The co-existence of two-phase flow and their couplings with geomechanics in a complex system, renders hydro-mechanical modeling of fractured media very challenging. This work proposed a novel coupled HM model for two-phase flow simulation in fractured porous media considering geomechanics and fluid mechanics. This model combines the capability of the FDEM method in capturing geomechanical behavior of fractured rocks, and that of the FV-DFM in simulating two-phase flows through both pores and fracture networks. The mutual interaction between the hydro-mechanical fields is performed by a two-way coupling procedure. The performance of the proposed coupled HM two-phase model is progressively demonstrated against benchmark tests. The key achievements are summarized as follows:

  1. 1

    The coupled HM model captures the most essential interactions between the fractured rocks and two-phase fluids, including the geomechanical effects on the porosity, fracture aperture, permeability, and capillary pressure, as well as the two-phase seepage effects on the deformation and fracturing of the fractured rock mass.
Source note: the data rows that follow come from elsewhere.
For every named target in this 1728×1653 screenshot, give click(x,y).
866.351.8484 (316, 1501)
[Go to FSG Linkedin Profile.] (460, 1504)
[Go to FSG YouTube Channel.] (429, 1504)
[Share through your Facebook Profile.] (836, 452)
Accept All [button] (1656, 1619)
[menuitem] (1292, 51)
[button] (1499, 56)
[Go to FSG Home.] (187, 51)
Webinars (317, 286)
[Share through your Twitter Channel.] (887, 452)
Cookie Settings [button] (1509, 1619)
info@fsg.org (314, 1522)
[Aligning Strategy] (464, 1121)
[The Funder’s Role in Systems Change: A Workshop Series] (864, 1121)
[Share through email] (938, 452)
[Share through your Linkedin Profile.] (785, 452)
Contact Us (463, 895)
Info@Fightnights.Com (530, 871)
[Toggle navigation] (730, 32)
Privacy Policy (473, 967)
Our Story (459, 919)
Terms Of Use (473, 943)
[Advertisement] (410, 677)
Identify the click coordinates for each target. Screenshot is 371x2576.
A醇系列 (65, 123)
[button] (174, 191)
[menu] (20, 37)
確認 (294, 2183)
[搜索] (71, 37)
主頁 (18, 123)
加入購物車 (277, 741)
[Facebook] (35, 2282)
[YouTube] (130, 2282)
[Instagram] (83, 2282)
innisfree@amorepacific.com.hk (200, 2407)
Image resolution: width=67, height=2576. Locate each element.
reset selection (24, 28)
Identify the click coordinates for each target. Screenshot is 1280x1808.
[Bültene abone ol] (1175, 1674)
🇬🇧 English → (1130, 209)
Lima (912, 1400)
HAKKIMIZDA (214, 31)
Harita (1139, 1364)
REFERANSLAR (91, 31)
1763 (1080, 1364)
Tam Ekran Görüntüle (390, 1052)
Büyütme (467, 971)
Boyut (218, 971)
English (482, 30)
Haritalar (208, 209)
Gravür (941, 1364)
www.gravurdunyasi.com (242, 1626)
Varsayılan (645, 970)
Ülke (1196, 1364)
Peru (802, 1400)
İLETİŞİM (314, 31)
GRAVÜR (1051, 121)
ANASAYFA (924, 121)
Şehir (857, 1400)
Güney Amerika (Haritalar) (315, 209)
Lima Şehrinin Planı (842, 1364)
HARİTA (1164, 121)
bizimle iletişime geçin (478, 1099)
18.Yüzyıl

Particularly, inheriting from the FDEM, one key advantage is simulating complex fracture propagation caused by the two-phase seepage-stress coupling.

  2. 2

    The novel FV-DFM, explicitly considering matrix flow, fracture flow and fracture–matrix exchange flow, is capable of two-phase flow (e.g., pressure/saturation field) in fractured porous media. The hydraulic meshes in FV-DFM are compatible with the mechanical meshes in FDEM, facilitating the HM coupling implementation. Meanwhile, non-uniform time steps significantly improve the calculation efficiency while keeping accuracy.

  3. 3

    The novel two-phase exchange flow model allows for an explicit and accurate calculation of the mass transfer at matrix–fracture interface, benefiting from the exact representation of fracture and interface. Compared to the traditional methods, this model inherently captures pressure, saturation, and flux discontinuity across high/low permeability fractures without any additional assumptions.

  4. 4

    Considering the HM coupling effect, especially the fracturing, is significant in the two-phase flow process. The increasing fracture aperture and fracture growth, under the hydraulic pressure, will induce a preferential flow channel, which promotes the flow along the direction of fracture propagation. On the other hand, propagated fractures may induce earlier water breakthrough, which reduces recovery efficiency. Thus, an optimized fracturing strategy should be considered to improve efficiency during practical waterflooding operations.

The proposed model can also be incorporated into more numerical methods, e.g., finite element method (FEM), discrete element method (DEM), numerical manifold method (NMM), etc., to solve the coupled hydro-mechanical two-phase flow problems.